El miércoles de ceniza, mientras en la calle la mojadera era el momento, al interior de nuestra casa la fila india avanzaba en la toma del jarro full de jugo de piña en cuyo océano naufragaban dos sal de frutas y un par de papeletas de magnesia picot. Al terminar, recibíamos el premio gordo: un pocillo con agua de panela caliente y, luego, a esperar el “llamado” para descongestionarse.

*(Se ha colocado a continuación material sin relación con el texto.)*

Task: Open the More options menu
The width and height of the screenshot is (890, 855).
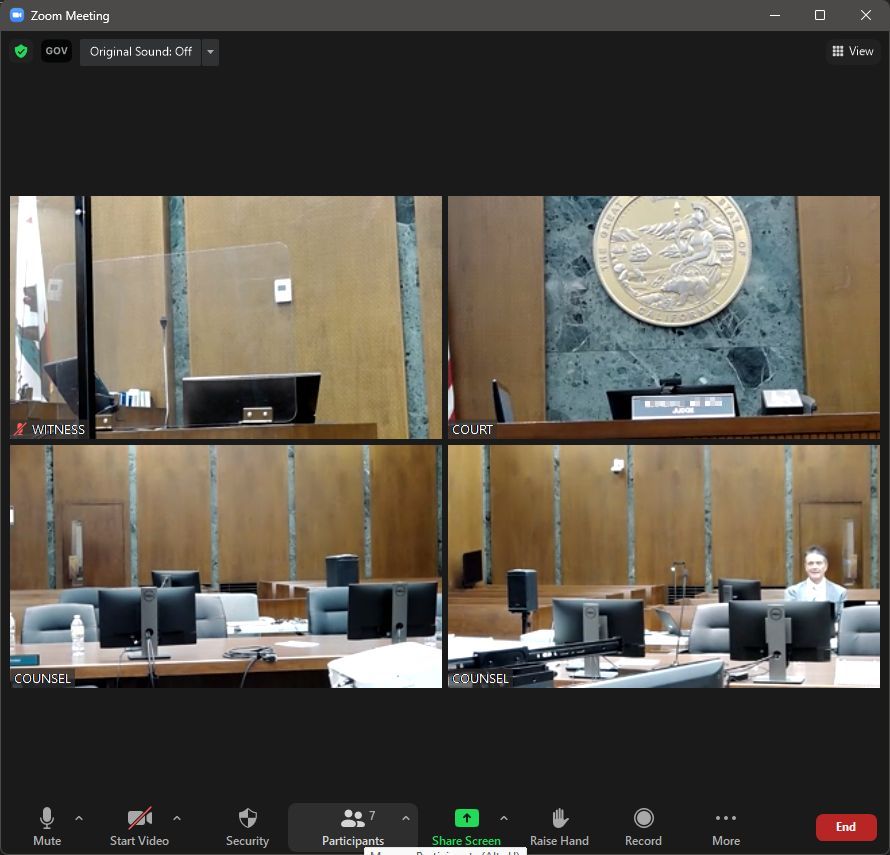Action: point(726,827)
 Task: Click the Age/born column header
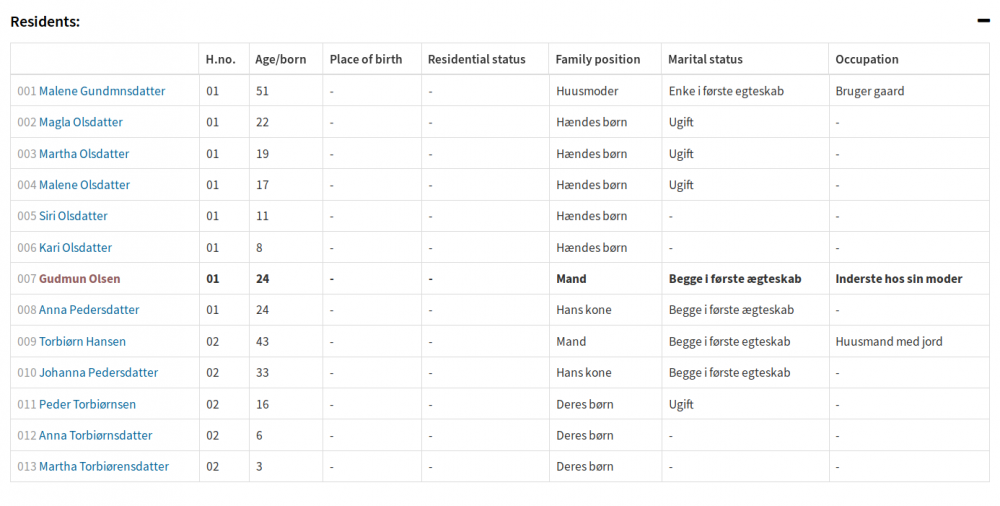tap(281, 59)
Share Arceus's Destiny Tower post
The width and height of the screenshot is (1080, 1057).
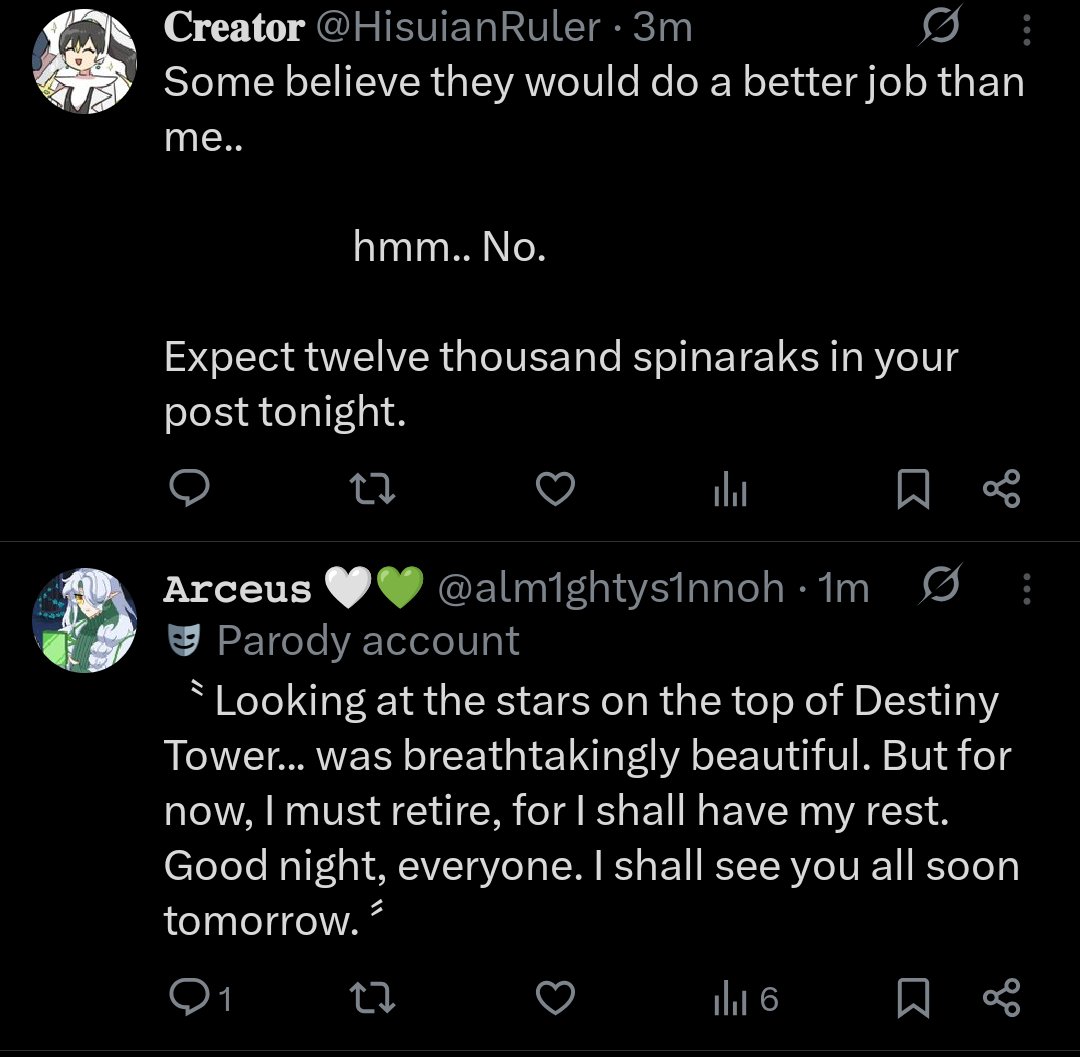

En Valledupar, los carnavales fueron siempre un espacio cultural con tradición, riqueza creativa y fervor popular. Personajes de entonces como, Evaristo Gutiérrez, Oscarito Pupo, el médico Leonardo Maya Bruges, Sanim Murcia, Tomás Rodolfo Acosta, Adalberto Verdecia Rodolfo Campo Soto, el compita Jácome, Jaime Olivella Celedón, el famoso Guinda, Ibelintong Montañez, Casto Socarrás Reales, Carlos Calderón, el Triby, Carlos Maldonado y tantos más, dieron lo mejor de sí para mantener el decurso festivo, carnestoléndico y tradicional. Primero eran los desfiles y los encuentros amigables, luego los salones, las casetas y después las guachernas como símbolo de unidad popular de sana diversión y de promoción, divulgación preservación de nuestro patrimonio cultural inmaterial.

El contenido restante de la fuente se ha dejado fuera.